Where Are All the Women? Campaign Questions Lack of Female NGO Leaders
Friday, 8th March 2019 at 5:39 pm
Major humanitarian organisations are backing a campaign calling on civil society organisations to match the low percentage of women in leadership roles with the high percentage of women in staff.
The Fair Share Campaign, launched in Germany, has gained support from more than 10 of the largest international organisations including Oxfam, CIVICUS, Plan International, CARE, and most recently, Amnesty International.
To mark International Women’s Day on 8 March, the campaign will release a data monitor, detailing numbers of women leaders, with data from the organisations which have signed up to the campaign.
Our very simple ask: "We call on all civil society organisations to match the percentage of women in their staff with the percentage of women in their leadership". Join us to secure a #FairShare of #WomenLeaders in #CivilSociety organisations
— FairShareWL (@fair_wl) March 6, 2019
Kumi Naidoo, Amnesty International general secretary, said in a video shared to Twitter that all areas of society, including NGOs, needed to be held accountable in the fight for equality.
Did you know that on average 70% of employees at NGOs are women, but 70% of the leaders are men?
— Kumi Naidoo (@kuminaidoo) March 7, 2019
“On average, 70 per cent of positions in NGOs are held by women, but that is not matched at the very senior levels,” Naidoo said.

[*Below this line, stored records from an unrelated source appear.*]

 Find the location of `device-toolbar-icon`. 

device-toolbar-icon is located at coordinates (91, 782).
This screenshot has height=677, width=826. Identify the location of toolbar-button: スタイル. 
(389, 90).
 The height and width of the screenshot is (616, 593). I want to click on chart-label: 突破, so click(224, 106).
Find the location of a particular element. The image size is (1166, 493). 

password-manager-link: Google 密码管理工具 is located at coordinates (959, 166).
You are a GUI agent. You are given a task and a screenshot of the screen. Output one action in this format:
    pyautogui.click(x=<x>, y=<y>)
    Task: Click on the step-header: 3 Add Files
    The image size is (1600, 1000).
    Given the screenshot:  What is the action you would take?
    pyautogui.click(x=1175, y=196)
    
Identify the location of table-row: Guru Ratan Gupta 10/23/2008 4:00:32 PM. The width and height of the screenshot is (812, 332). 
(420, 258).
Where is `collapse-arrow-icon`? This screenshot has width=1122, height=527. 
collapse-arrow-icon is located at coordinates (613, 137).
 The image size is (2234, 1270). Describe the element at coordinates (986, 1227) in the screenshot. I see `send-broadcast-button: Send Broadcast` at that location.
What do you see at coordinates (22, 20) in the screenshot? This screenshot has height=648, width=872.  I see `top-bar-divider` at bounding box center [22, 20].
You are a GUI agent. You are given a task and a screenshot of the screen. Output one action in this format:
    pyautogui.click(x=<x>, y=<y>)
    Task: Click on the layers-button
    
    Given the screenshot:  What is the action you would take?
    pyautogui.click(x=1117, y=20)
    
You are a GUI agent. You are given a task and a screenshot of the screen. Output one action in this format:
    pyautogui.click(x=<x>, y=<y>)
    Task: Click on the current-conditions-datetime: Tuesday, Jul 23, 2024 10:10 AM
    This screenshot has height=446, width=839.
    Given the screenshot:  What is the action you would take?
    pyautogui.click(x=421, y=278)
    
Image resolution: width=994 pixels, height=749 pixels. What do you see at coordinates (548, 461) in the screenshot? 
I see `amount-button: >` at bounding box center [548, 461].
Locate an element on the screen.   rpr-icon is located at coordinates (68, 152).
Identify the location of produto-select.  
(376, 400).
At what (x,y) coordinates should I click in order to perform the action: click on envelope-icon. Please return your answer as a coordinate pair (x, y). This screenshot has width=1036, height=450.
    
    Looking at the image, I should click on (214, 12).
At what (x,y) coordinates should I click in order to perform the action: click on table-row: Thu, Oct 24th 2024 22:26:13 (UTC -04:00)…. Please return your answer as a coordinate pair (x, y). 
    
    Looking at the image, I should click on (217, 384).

“The same is true of the International Secretariat at Amnesty International, which I lead.”
He said he would commit to increasing the number of women in senior leadership and board positions at Amnesty International.
“Our aim is to have 70 per cent of these positions occupied by women by 2030, ideally well before then,” he said.
While World Vision Australia has not signed up to the campaign, its CEO Claire Rogers told Pro Bono News the campaign was admirable and that having women in senior leadership positions was vital to the impact an organisation could have.
“I think it’s absolutely essential that organisations get it right because I don’t think they can do the job properly [without women],” Rogers said.
“Women and girls in poverty contexts face unique challenges, and so having women work in the space, who have that ability to really understand the issues, will then ensure that our programs work well. It’s vital they are leading the charge.”
She said the issue was no worse in civil society than any other sector, but an effort still had to be made.
“You need a board that’s got good gender representation, and makes sure you have pay equity across your organisation, which is what I first looked at when I became CEO, and we did have that,” she said.
“You’ve also just got to hire women if you want to change anything. In our leadership team, 60 per cent are women, and I’ve watched them then hire women into senior positions.”
She said encouraging a culture of speaking up when something wasn’t okay was also important to address problems around discrimination when they arose.
“There needs to be a willingness and an openness in the culture to actually talk about this stuff,” Rogers said.
But she also said it was important to not “over-correct” the problem, because to change wider attitudes on the issue, men still needed to be at the table.
“In development, we work in very conservative cultures, and one of the challenges here is that men in conservative cultures listen to men, who could articulate a case for change,” she said.
“So it’s definitely vital for women to be in senior positions, but we need men at the table as well.”